Report each line of the entries that contains the word "Open", copied in full.

══ DATA TO EXAMINE ══

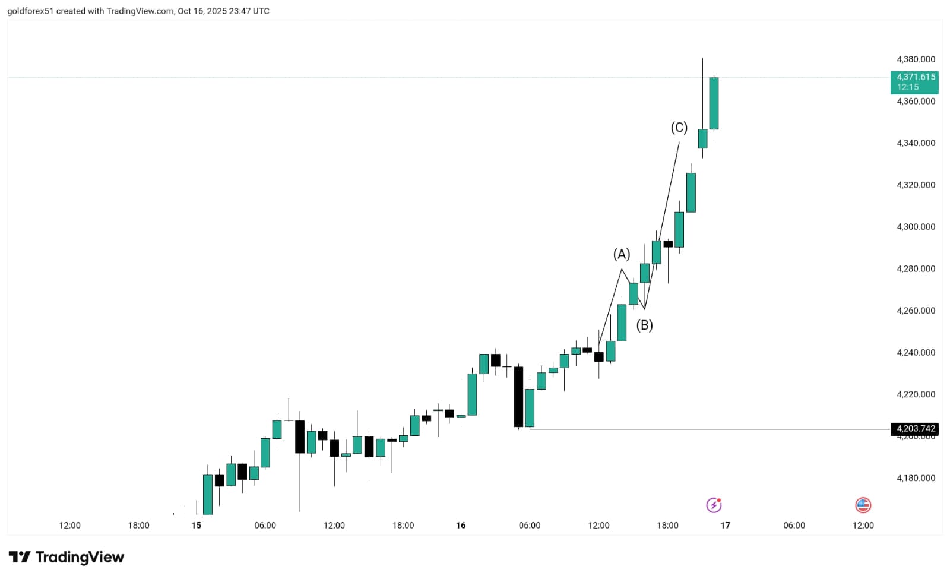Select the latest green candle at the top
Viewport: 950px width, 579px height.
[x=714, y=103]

═══
══ DATA TO EXAMINE ══

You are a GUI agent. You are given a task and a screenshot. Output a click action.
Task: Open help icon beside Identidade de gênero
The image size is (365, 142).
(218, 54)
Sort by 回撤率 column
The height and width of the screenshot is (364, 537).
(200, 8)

═══
══ DATA TO EXAMINE ══

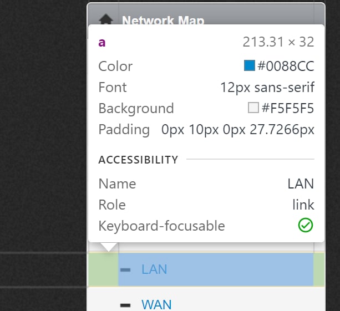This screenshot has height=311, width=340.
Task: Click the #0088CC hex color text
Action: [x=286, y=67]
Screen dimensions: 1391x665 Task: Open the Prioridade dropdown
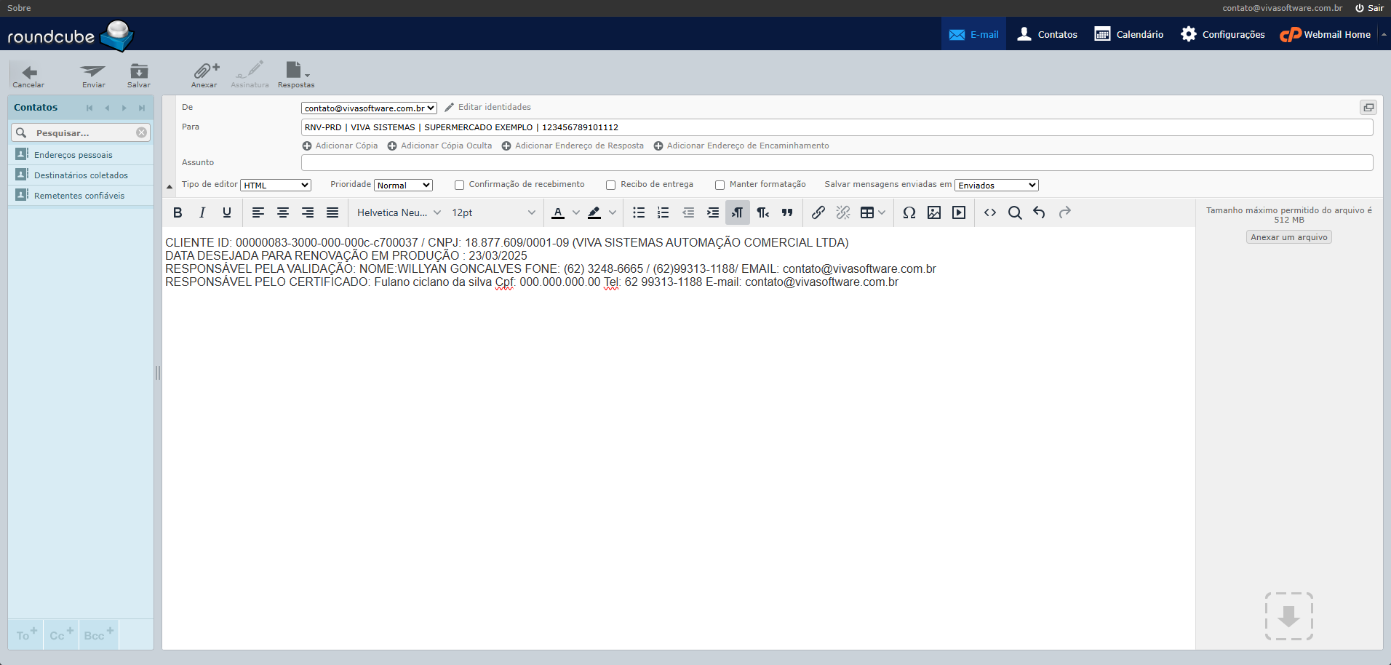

═══

### EXERCISE RESULT
Task: Open help icon beside Identidade de gênero
Screen dimensions: 1391x665 Task: Open the Prioridade dropdown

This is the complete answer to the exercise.